Tuesday, July 31, 2007

The Meaning of the word "Broke"

I am now officially 'broke.'

I just sat down & paid most of my
bills for August, and I am left with
less than $100, with no job in sight.

I know this is probably obvious, but I
am, at this point, scared shitless.

Monday, July 30, 2007

What the Fuck?

This is the question I am asking myself today:
Why the fuck did I waste all the time & money
I've wasted on getting an education, one that
should, by all accounts, get me a better job,
one that will sustain me in the lifestyle I am
accustomed to (which is currently at the poverty
level, I have no income at all)??
No, seriously, what's the point of getting an
education when, once you graduate, you have no
hopes of getting a job, no way of paying back
your student loans, and you are still living
right on the edge? I swear to goddess, I am
this close to living in my car, I'm worried about
what will happen to my cats, where will they go??

I so want to blame our government for this, it seems
so ridiculous (but also true) that the gov't makes a
lot of money of this education industry, in the form
of student loans of course, all the interest, the
ease in which anyone who wants to go to a good school
can get loads of money in which to do so. That
person has the haze of higher education over their
eyes: they think that everything they are learning
is going to be useful in the near future, they
are going to get a job in their chosen field, they
will be successful in some manner. I know this
must happen for some folks but I know it does not
happen for us all. Degrees that train you for
nothing will get you nothing. Right now the only
people calling me back about jobs are diners and
cafe's, and I didn't go to grad school to work
in some goddamn cafe. But that's where I'll
be working, if they fucking hire me, because
that's what a MA in English will fucking get you.

Thursday, July 12, 2007

Tuesday, July 03, 2007

The OCD Waiting Room

Job interviews: gotta love 'em.

So I had an interview today at a publishing company here
in Nashville, for some type of editing job. I didn't do any
research on this company before going to the meeting,
although I probably should have.
I get there early, my appointment is at 11.45am. I expect
to wait a few minutes, no big deal. The receptionist pages the
Dr.-----, who I am to interview with. I see him walk, several
times, around the balcony of the second floor, as I am sitting
and waiting patiently, tiring quickly of looking at the horrid
flowery oil paintings, and the tiny sliver of the bookstore I can
see from my seat, which is filled with African-American themed
religious materials.

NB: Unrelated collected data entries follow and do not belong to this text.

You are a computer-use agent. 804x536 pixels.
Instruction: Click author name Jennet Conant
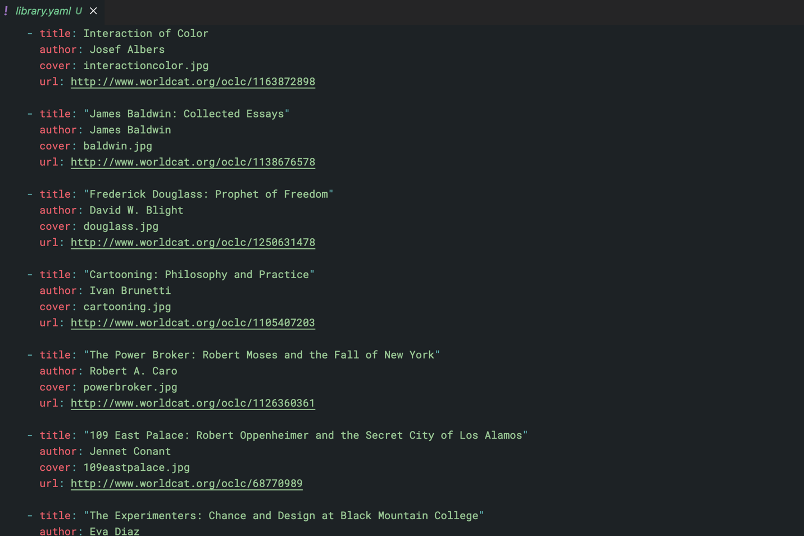[130, 451]
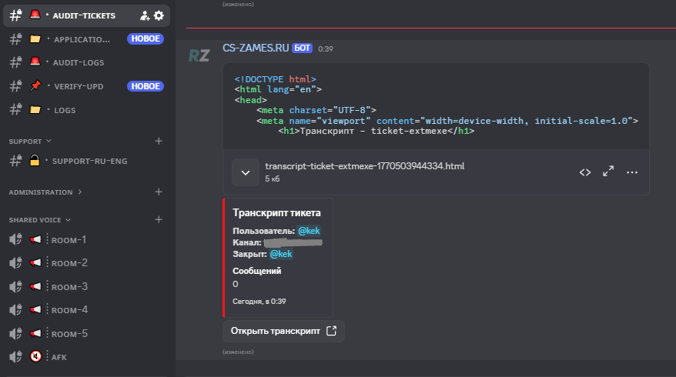Open AUDIT-TICKETS channel settings gear

pyautogui.click(x=159, y=15)
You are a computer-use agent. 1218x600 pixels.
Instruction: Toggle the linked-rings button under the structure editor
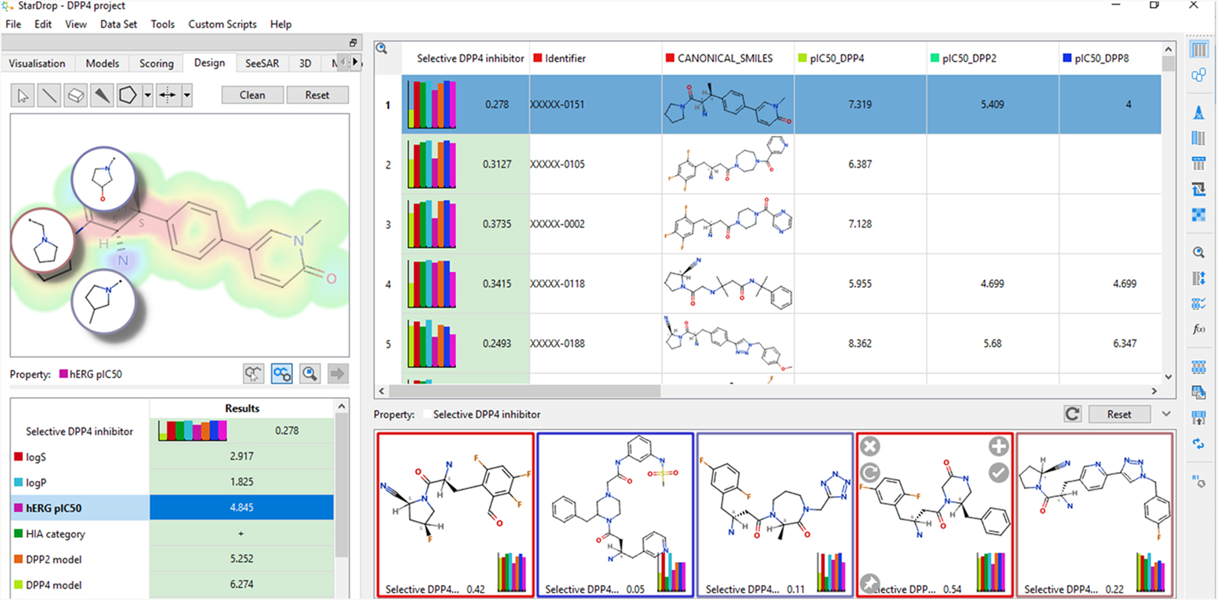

Oh, this company is a Baptist publishing house...
So Dr.---- sees me sitting in the sparse lobby, he knows I am waiting.
Around 12.05, he has the receptionist send me to the top of the
stairs to meet him. He then ushers me into his secretary's office,
and gives me a slight apology: they are still interviewing, they
are slightly behind, it will be five more minutes...
After another twenty minutes, I am steaming. I am furious.
By the time 12.30 rolls around, I cannot take it any longer. I
get up and leave.
The entire time I'm waiting, though, a million thoughts are
rushing through my mind. Sitting in that lobby, I realized
that I didn't want to be sitting in that lobby, waiting for someone
to look over my credentials, size me up, see if I'm good enough.
I didn't want to waste my time and energy trying to get a position
that isn't really suited for me. I know what I want to do, and sitting
there waiting for someone else is NOT going to get me where I want
to be.
I also realized this: it is not cool to keep someone with OCD
waiting for too long. I would have talked myself right out of
that job for some reason or another, 45 minutes is way too
long to keep a person waiting, leaving them to obsess about
this or that or the other.... and it's just fucking rude, to top
it off.
So do I feel guilty about leaving before giving this whole
thing a chance? Not really. And I hope it stays that way.

Monday, July 02, 2007

Three Things

Three things, three phrases, that have given me pause this week:

Read: "desire had kicked me in the stomach"

Email from sister, quoting Neil Young:
"I crossed the ocean for a heart of gold"

Etta James, singing: "I want a Sunday kind of love"

I am making connections in my head....

Hanging Up

Man is the cruelest animal.
Friedrich Nietzsche.

Why is that? Why is it, that the animal that is supposedly
the most intelligent, the most evolved, can also be the
most cruel? Uncaring? Uncouth?

I was talking to my sister yesterday about our lovely
childhood, how our mother would yell at us instead
of talking to us; how I was the bad kid and so my
sister was able to avoid most of the yelling. It was
mostly directed at me, because as most of my friends
know, I am a horrible person.... HA. So anyway, we
talked about how our mother will get angry with us
as adults, and she's picked up the habit of just
hanging up the phone, instead of talking through
things. I've hung up on her many times, but all those
times were when I was about sixteen. I think I've
matured a little since then. But seriously, if you care
about a person-- and one should care about their own
children-- then why would you treat them like some
unworthy stranger, and hang up in their face? It dawned
on me, during this conversation with my sister, that if
I really cared about a person, I wouldn't hang up in their
face; so what does this tell me about my own mother?